In general, the environmental variation affects heritability estimates as a consequence of the GxE, and the understanding of the behavior of heritability estimates along the EGs is of great importance, because there may be a greater genetic gain for each environment.

4.3. Environmental Sensitivity

No difference was found between the environmental gradients when observing the genetic correlation between them (all traits >0.8), suggesting that there is no difference in the phenotypes of this population due to the environmental gradient. However, this can happen because it is a parameter of the entire population studied, in which many animals do not have enough information to estimate the EBV in several environmental gradients. However, when the Spearman correlation between a sire’s EBV is observed for YW, WYG, AFC, and SC (Figure 4), we can identify GxE in the studied gradients [40,41]. For visual score traits, this high correlation can be explained by the fact that the animals are evaluated within each CG, reducing the difference between each group.

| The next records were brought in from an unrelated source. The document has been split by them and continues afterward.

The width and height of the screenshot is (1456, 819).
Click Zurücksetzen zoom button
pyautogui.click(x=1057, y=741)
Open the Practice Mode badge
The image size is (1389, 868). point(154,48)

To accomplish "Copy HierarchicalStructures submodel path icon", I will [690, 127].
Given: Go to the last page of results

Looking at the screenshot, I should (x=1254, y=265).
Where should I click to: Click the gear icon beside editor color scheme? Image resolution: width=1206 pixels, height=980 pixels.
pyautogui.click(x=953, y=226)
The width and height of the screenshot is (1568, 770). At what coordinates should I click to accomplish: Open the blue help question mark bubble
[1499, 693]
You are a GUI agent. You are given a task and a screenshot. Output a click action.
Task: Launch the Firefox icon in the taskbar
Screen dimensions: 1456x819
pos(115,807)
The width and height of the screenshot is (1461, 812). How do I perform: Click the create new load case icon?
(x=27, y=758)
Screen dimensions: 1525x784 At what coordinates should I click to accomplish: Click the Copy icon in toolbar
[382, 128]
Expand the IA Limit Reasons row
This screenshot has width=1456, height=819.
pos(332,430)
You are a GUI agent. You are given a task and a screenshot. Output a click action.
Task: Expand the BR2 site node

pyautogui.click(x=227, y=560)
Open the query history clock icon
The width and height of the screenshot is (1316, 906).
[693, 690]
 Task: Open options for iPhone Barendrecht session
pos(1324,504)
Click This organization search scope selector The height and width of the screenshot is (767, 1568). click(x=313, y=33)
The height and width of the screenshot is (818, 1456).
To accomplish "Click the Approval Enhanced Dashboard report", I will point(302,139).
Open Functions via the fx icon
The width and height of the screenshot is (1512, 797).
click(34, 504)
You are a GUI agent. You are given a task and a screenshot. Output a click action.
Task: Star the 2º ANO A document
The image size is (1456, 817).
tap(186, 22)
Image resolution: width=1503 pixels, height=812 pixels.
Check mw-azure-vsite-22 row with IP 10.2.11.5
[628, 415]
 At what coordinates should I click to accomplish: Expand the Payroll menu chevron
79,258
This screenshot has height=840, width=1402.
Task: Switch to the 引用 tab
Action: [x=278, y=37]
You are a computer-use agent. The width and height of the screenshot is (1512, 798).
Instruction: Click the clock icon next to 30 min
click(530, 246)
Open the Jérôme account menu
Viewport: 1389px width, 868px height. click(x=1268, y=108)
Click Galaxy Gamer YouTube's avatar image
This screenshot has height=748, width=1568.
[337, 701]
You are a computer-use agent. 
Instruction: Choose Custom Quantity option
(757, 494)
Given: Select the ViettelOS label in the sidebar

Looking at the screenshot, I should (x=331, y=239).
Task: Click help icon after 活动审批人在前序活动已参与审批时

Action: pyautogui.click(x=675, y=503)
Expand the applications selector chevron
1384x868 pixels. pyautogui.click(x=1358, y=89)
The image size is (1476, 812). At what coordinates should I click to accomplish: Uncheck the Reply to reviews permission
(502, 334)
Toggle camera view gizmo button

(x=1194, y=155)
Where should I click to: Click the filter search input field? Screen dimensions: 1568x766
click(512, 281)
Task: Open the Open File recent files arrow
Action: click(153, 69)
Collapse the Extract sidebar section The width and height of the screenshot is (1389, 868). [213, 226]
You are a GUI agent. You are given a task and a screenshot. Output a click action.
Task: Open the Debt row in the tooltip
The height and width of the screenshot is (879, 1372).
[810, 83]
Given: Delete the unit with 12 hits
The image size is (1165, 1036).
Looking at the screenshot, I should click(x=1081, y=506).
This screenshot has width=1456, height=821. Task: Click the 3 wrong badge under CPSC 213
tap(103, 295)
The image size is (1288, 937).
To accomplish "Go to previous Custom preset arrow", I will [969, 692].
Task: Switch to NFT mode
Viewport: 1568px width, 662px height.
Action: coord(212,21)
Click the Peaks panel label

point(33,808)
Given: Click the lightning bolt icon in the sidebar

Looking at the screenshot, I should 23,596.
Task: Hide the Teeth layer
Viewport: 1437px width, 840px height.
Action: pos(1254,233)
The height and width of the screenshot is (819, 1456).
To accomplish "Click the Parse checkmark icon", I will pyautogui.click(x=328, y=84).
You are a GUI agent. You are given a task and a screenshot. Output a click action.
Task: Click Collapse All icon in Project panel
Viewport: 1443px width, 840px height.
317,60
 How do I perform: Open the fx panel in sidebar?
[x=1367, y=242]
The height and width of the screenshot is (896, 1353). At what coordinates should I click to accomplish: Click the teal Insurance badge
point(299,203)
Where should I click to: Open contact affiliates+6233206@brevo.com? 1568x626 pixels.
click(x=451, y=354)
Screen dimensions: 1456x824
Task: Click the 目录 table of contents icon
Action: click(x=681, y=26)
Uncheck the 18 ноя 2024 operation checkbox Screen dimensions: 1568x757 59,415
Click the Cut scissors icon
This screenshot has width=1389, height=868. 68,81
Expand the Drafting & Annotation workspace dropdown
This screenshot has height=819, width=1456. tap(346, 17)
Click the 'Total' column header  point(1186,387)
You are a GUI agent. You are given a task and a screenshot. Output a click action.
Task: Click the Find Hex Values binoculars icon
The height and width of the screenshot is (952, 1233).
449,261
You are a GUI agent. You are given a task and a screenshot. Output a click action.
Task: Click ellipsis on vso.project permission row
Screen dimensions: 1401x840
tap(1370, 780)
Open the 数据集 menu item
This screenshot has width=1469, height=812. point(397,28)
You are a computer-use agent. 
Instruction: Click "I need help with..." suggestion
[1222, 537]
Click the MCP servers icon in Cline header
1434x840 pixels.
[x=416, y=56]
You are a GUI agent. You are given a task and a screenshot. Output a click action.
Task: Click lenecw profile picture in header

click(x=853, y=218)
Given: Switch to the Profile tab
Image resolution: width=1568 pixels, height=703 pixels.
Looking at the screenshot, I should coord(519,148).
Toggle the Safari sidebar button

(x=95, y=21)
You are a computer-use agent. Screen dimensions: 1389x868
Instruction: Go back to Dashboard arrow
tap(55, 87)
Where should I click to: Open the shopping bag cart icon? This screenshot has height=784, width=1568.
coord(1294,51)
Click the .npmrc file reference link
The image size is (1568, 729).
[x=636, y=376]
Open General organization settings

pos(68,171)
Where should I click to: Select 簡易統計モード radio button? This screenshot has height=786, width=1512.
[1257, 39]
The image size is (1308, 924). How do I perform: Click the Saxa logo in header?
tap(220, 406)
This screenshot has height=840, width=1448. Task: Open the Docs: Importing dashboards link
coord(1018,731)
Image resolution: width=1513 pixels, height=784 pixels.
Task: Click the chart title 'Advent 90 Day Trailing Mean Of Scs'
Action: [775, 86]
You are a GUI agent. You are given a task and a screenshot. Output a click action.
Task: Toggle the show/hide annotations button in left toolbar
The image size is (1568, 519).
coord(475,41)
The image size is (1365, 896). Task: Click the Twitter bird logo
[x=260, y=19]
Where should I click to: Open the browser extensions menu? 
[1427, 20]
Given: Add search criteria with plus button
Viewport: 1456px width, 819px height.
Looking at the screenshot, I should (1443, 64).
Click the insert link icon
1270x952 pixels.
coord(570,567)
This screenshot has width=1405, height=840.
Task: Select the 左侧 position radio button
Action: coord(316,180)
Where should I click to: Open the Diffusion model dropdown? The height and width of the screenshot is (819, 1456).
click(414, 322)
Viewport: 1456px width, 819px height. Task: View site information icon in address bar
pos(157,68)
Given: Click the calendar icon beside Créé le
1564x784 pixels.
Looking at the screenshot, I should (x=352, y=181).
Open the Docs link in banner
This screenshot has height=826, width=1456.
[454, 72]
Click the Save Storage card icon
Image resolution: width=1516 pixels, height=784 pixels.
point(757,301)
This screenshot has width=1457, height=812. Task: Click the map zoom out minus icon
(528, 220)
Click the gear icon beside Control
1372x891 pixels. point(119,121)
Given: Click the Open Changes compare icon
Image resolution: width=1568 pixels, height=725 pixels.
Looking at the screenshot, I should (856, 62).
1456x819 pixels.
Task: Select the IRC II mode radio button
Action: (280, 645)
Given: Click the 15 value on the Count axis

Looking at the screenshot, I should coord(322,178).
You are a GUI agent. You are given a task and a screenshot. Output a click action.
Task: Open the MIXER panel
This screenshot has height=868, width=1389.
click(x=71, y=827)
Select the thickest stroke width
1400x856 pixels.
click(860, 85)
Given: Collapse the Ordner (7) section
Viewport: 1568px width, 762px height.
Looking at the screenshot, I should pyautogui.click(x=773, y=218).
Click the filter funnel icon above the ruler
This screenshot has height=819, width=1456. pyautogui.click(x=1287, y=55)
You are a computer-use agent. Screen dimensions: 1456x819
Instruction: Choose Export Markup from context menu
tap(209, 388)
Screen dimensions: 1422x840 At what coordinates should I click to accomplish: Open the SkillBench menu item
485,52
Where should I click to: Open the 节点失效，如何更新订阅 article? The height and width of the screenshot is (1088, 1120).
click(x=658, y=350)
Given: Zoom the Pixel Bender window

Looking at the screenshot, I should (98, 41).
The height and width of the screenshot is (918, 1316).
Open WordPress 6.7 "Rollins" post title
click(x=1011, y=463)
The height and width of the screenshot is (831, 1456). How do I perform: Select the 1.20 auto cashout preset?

Correlation estimates between the intercept and the slope(s) for the traits most affected by GxE were of medium to low magnitude, suggesting that animals are reclassified in different environments and that it is possible to carry out a combined selection in order to increase performance and reduce sensitivity [42,43]. However, even if the correlation between the intercept and the slope was high, the re-ranking of animals can still occur, as long as the EG interval is large enough and the slope variance is significantly different from zero because of the different trajectories of animal performance along the EGs are not parallel [44]. For YW (Table 3), WYG (Table 2), AFC (Table 3), and SC (Table 3), the correlations between intercept and slope were higher for the homoscedastic model and lower for the heteroscedastic models. Furthermore, it can be noted that the correlation between intercept and slope of the second segment for YW, WYG, AFC, and SC (Table 4) decreased compared with the correlation between intercept and slope of the first segment.

When a plastic animal is selected in the most favorable environment, its performance changes along the environmental gradient, as seen in Figure 5, Figure 6, Figure 7 and Figure 8, for YW, WYG, AFC, and SC. Consequently, an animal with lower EBV will be used in a medium or low environment, which would result in lower genetic gains. When trying to get around this, the selection of sires that will be parents in the next generation should consider a sire’s EBV for the environment in which its offspring will be raised.

Even though the re-ranking of sires among environmental gradients was expressive for some traits, most sires were classified as robust for YW, WYG, AFC, and SC (Figure 9), following the criteria adopted by Santana Jr et al. [25]. This highlights that observing the absolute value of the slope in relation to its standard deviation may not be an efficient criterion for identifying robust animals.

Mota et al. [5] suggested that selection is most effective when selecting the animal based on its EBV in the environment in which its progeny will be raised. Nevertheless, environmental conditions can vary substantially within a farm in different years, due to the seasonality of rainfall and, consequently, pasture conditions and differences in management. To overcome this, selection based on reaction norms becomes an important alternative for beef cattle breeding programs in the tropics, allowing joint selection for increased productivity and reduced sensitivity.

5. Conclusions

In Nellore cattle, it is not necessary to consider the presence of GxE in genetic evaluations for BWG and visual score traits (at weaning and yearling). On the other hand, for YW, WYG, SC, and AFC, accounting for GxE is important. Considering heteroskedasticity in reaction norm models improves the assessment of GxE for YW, WYG, AFC, and SC. In addition, the reaction norms for these traits seem to be affected by a non-linear component. The RMN_q-q model (best model according to the AIC criteria for WYG, AFC, and SC) overestimated the variances in the low environmental gradient. Therefore, among the tested models, RM_l-l seems the best option for genetic evaluation of YW, WYG, AFC, and SC in Nellore cattle. Furthermore, selecting robust animals for these traits is an alternative for increasing production and reducing environmental sensitivity.